Make an exact copy of the lines from the one containing "Where should I" through the end of the records below, and leave out every picture.

▶ **DATA SUPPLIED**

Start of Block

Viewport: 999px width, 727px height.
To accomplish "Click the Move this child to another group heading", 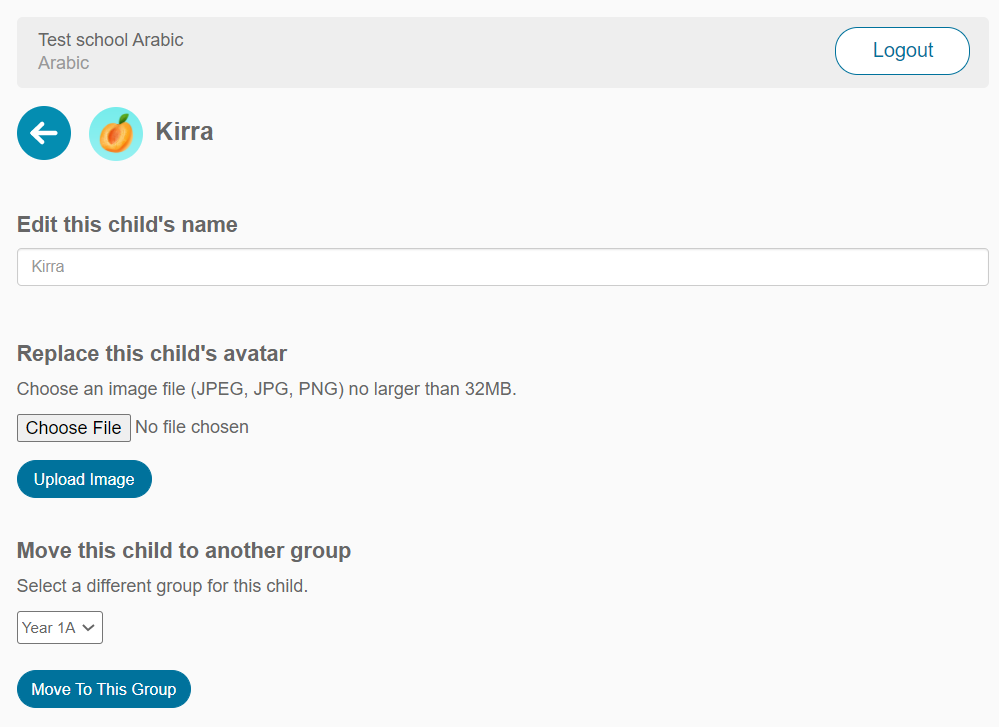I will coord(183,550).
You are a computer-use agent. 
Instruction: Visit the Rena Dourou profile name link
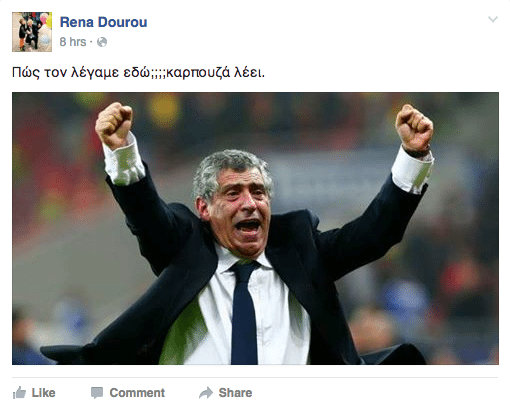click(103, 22)
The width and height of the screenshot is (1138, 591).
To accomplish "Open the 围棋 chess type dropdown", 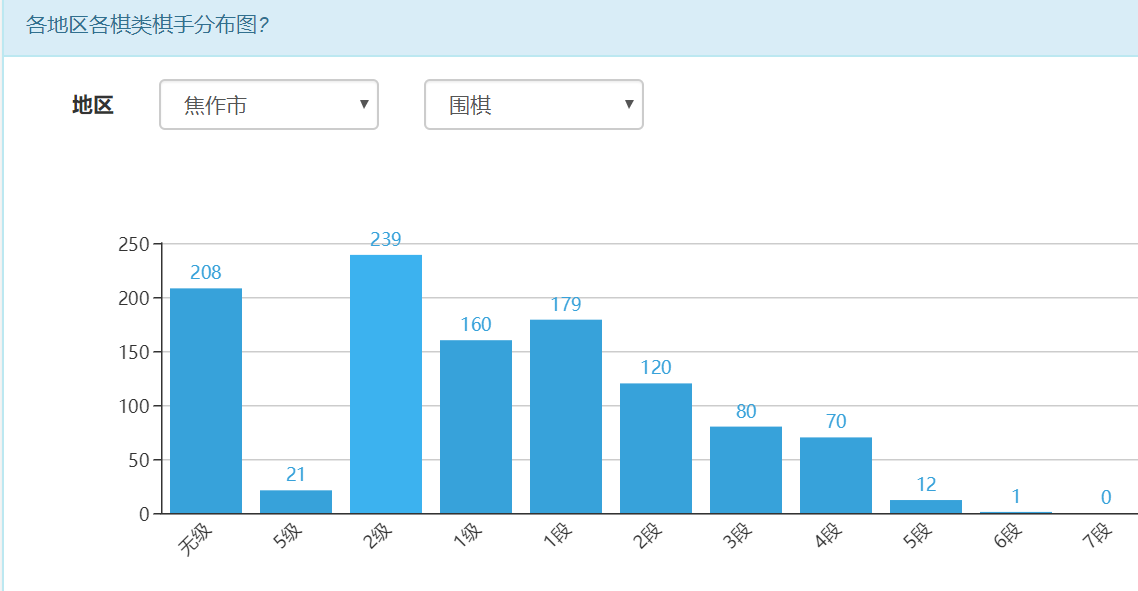I will pos(533,105).
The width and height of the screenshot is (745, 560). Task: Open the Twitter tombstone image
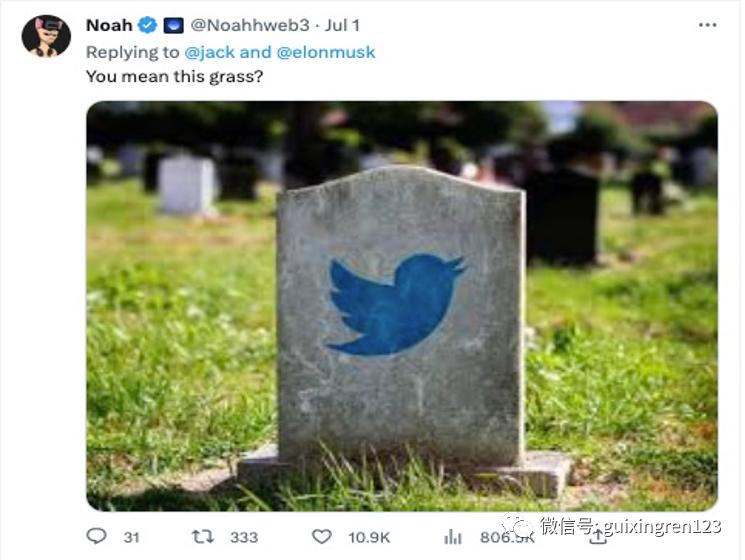tap(401, 305)
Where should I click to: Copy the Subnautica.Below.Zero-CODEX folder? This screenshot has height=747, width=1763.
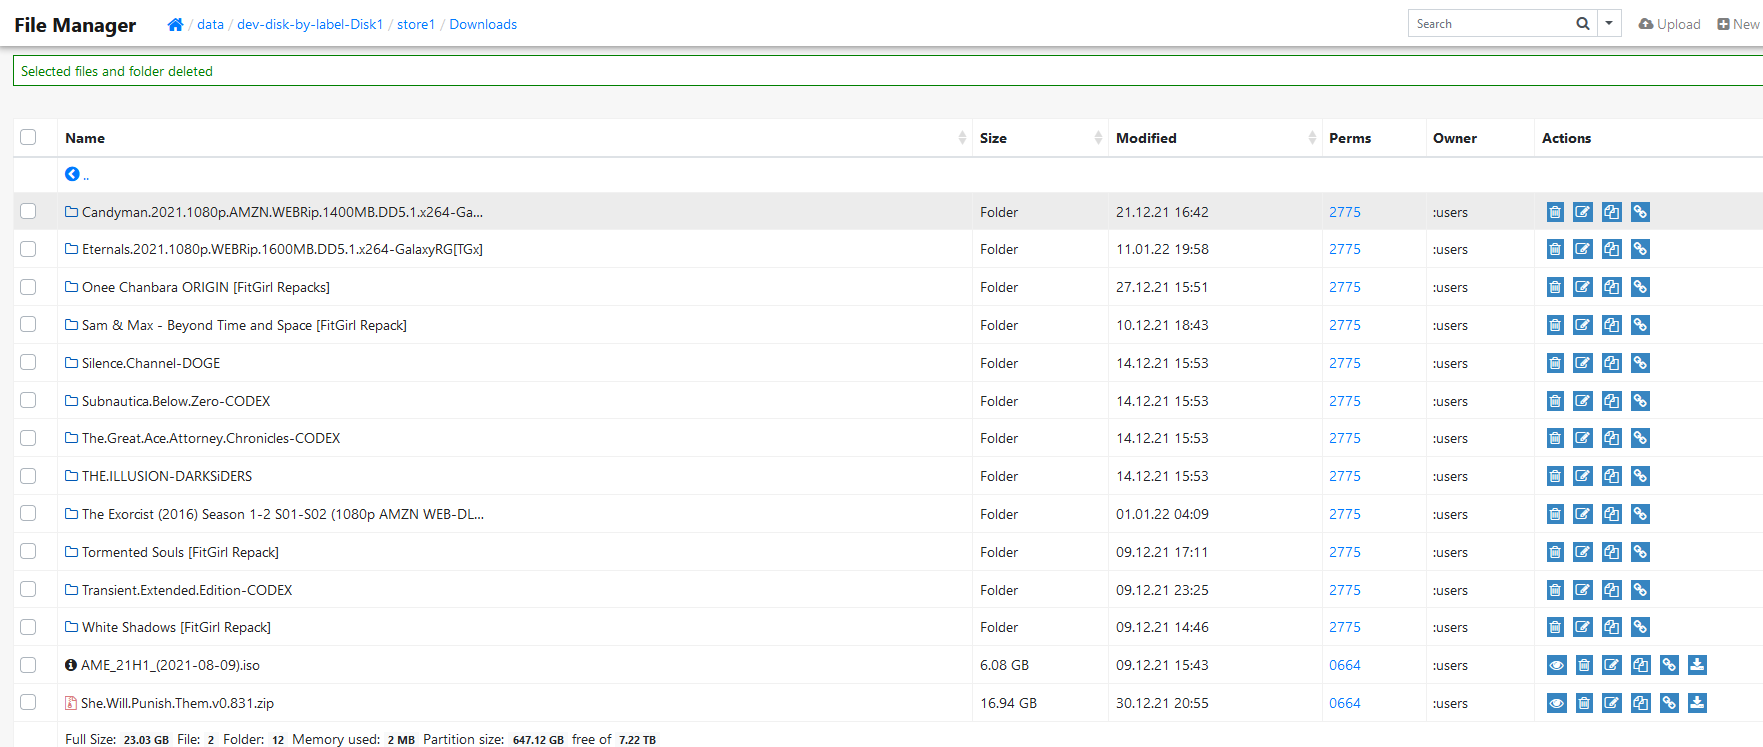click(x=1611, y=401)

End of Block

▶ **RESPONSE TO THIS EXERCISE**
Where should I click to: Copy the Subnautica.Below.Zero-CODEX folder? This screenshot has height=747, width=1763.
click(x=1611, y=401)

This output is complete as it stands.